Most of the problems were situated in the realm of complicated and complex, and a
1-2-4-All
exercise ignited a conversation about the leadership skills needed for each type of challenge. The group noted that as you moved toward the back of the room—from simple to chaos—the degree of social interaction necessary to address the issue increased. Simple problems could largely be solved with authority and expertise, but complex problems required social interventions, consensus, and dialogue skills. Tim’s intention and design for the workshop made it possible for the group to discover this insight for themselves.

“Talking about collaboration while listlessly watching PowerPoint presentations will not do!”

Reflections on Design StoryBoard

Clearly, the constraints of a
Design StoryBoard
drive Tim’s creativity. “A storyboard helps me and others see patterns in meeting segments,” he says. “Redundancy and boring patterns are revealed. Talking about collaboration while listlessly watching PowerPoint presentations will not do!”

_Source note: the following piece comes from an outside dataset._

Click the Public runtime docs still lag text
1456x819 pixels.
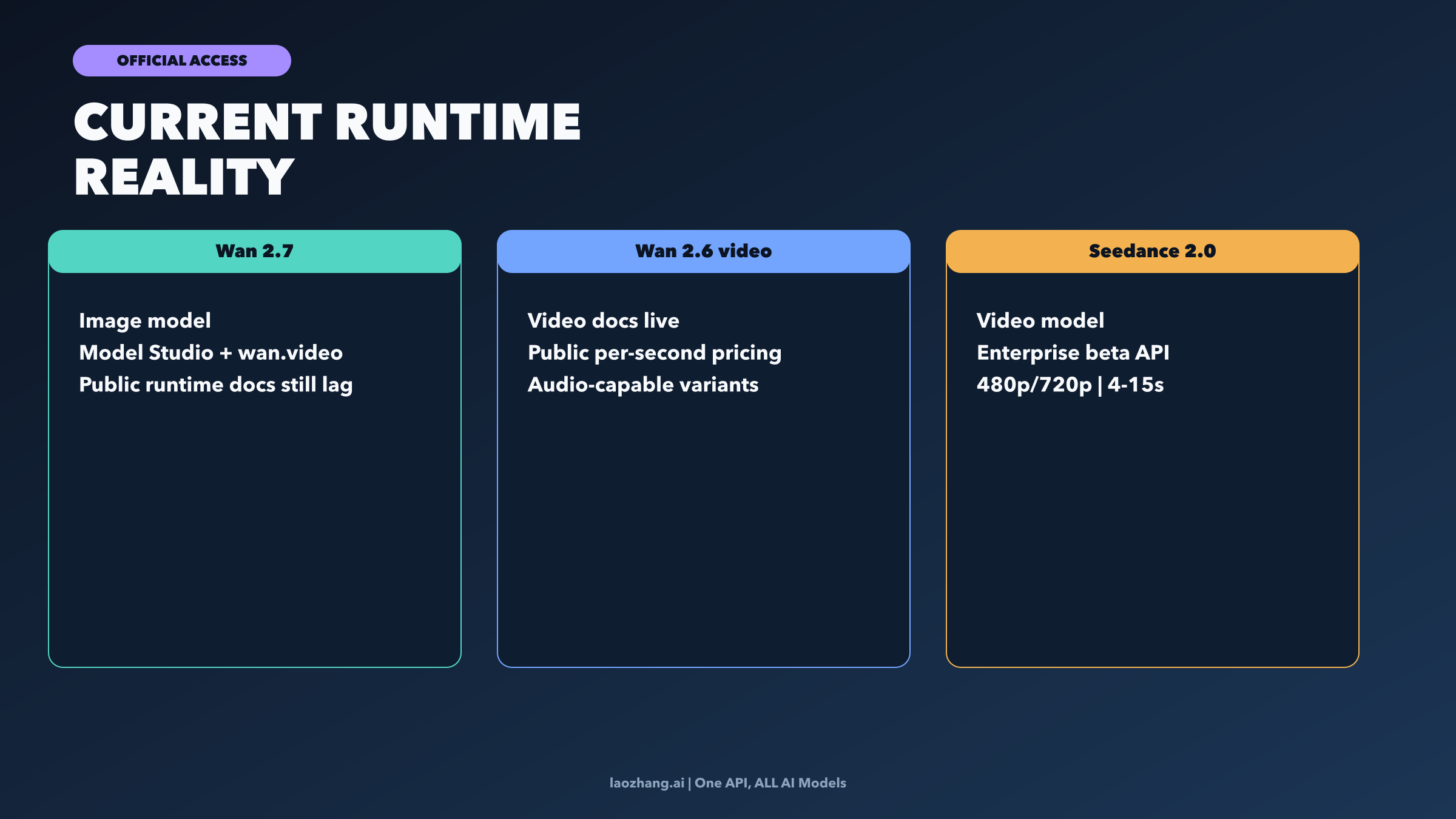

That workshop was just the beginning. Tim’s goal for law students and stakeholders in the court system is to take more responsibility for their own learning. Apathy is the enemy, Tim believes. When working with stakeholders on a design, he says, “Open boxes in the storyboard move the process forward without my intervention in a way that engages all those participating.” Tim fervently explains: “The answers are not scripted. The gestalt and aesthetic of the interaction is revealed. I ask more of myself and more of the people working in the court system.” He says it’s as simple as asking, “You tell me: what should go in the box?”